An alternative embodiment of the power supply fault detection and 
correction circuit is shown in FIG. 6D. This embodiment uses four FETs 
Q10-Q13, resistors R20-R23, a capacitor C20, and a 74HC132 to detect when 
the power supply 17 is faulted and clear the fault. Q12 pulls the ON 
signal LOW for a period of time determined by R22 and C20, when the ON 
signal is HIGH, AUX5 is being powered, and VCC is below the threshold for 
triggering Q11, thereby clearing the fault condition in the power supply. 
The ACTIVITY# signal is input at pin 19 (INT1) of the microcontroller U2 
and is used by the microcontroller U2 to respond to activity at the 
keyboard 12 and mouse 13. IRQ1 is the keyboard hardware interrupt signal, 
which is input at pin 8 (I7) of the first U1; pressing a key on the 
keyboard 12 causes the IRQ1 signal to pulse. IRQ12 is the mouse hardware 
interrupt signal, which is input at pin 11 (I9) of the first U1; 
moving the mouse 13 or pressing a button on the mouse 13 causes the IRQ12 
signal to pulse. The IRQ1 and IRQ12 signals are logically Ored in the 
first U1 and output as the ACTIVITY# signal. Using the ACTIVITY# 
signal allows the microcontroller U2 to never miss activity of either the 
keyboard 12 or the mouse 13. 
While in the standby state, activity on either interrupt causes the 
microcontroller to restore immediately the video display.
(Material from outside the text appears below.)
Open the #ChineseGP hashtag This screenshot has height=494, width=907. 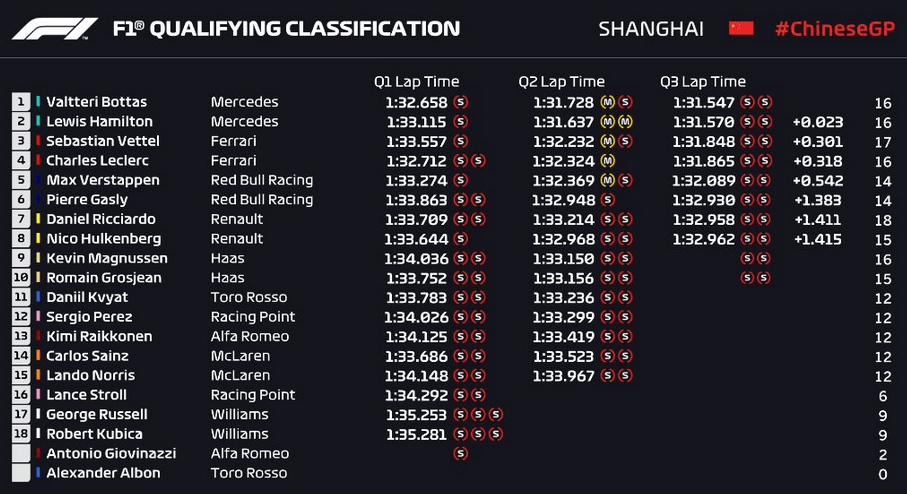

Using the 
interrupts IRQ1 and IRQ12 in this manner gives the user immediate feedback 
in the form of a restored video display when returning from the standby 
state 152 to the normal operating state 154. Without it, the user might 
not receive feedback until possibly seconds later when the APM checks for 
user activity, as explained in the text accompanying FIG. 9. 
Communications between the CPU 40 and the microcontroller U2 are performed 
using SD(0), which is input at pin 18 (I/O6) of the first U1 and input 
to the microcontroller U2 via the RWD0 line, which is output at pin 13 
(I/O3) of the first U1 and input at pin 13 (P1.0) of the 
microcontroller U2, SD(1), which is input at pin 14 (p1.1) of the 
microcontroller U2, SD(2), which is input at pin 15 (p1.2) of the 
microcontroller U2, SD(3), which is input at pin 16 (p1.3) of the 
microcontroller U2, SD(4), which is input at pin 6 (I5) of the first 
U1, IO.sub.-- STROBE#, which is input at pin 18 (INT0) of the 
microcontroller U2, and PROC.sub.-- RDY, which is output at pin 20 (P1.7) 
of the microcontroller U2. The first U1 and the microcontroller U2 are 
configured and programmed to provide (i) four-bit parallel writes from the 
CPU 40 to the microcontroller U2 along SD(0) via RWD0, SD(1), SD(2), and 
SD(3), with one address being essentially a one-bit write to reset the 
microcontroller U2 and the other being a nibble written to the 
microcontroller U2 that is only valid when data bit SD(4) is HIGH, and 
(ii) serial (one-bit) reads from the microcontroller U2 by the CPU 40 
along SD(0) via RWD0, with one address corresponding to the status bit and 
the other corresponding to the data bit from the microcontroller U2. 
Referring now to FIG. 19, several of the routines executing on the 
microcontroller U2 are shown beginning at 1160. The microcontroller U2 is 
usually executing one of two main routines: the Power On Routine, at tasks 
1168 through 1216, or the Power Off Routine, at tasks 1260 through 1308. 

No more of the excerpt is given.